+++ Source material +++
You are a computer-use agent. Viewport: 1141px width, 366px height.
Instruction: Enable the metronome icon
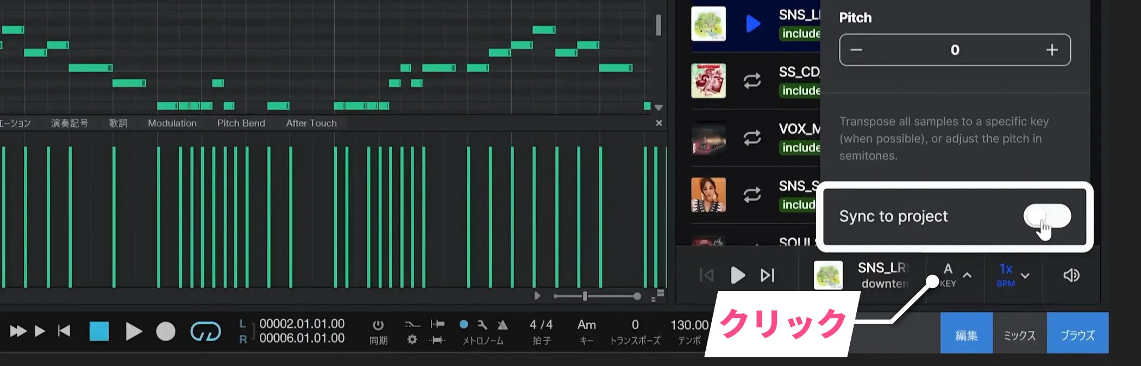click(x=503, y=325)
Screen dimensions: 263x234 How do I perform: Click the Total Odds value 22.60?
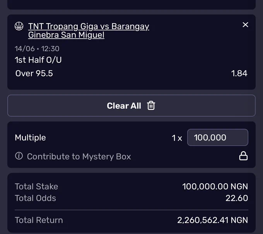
+++
+++ Source material +++
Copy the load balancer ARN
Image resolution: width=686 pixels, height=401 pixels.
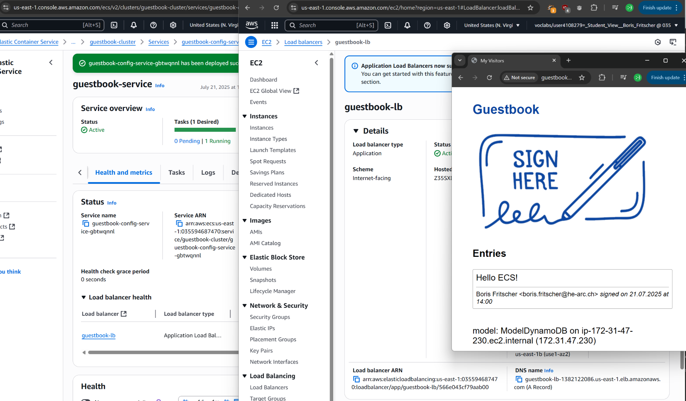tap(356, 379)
+++
• _What is required_: Render the data from the line with "Copy the load balancer ARN" to the line with "tap(356, 379)", both included, as a JSON list of strings with one string per line and no blank lines. Leave the pictures out of the answer.

• _Response_:
[
  "Copy the load balancer ARN",
  "Image resolution: width=686 pixels, height=401 pixels.",
  "tap(356, 379)"
]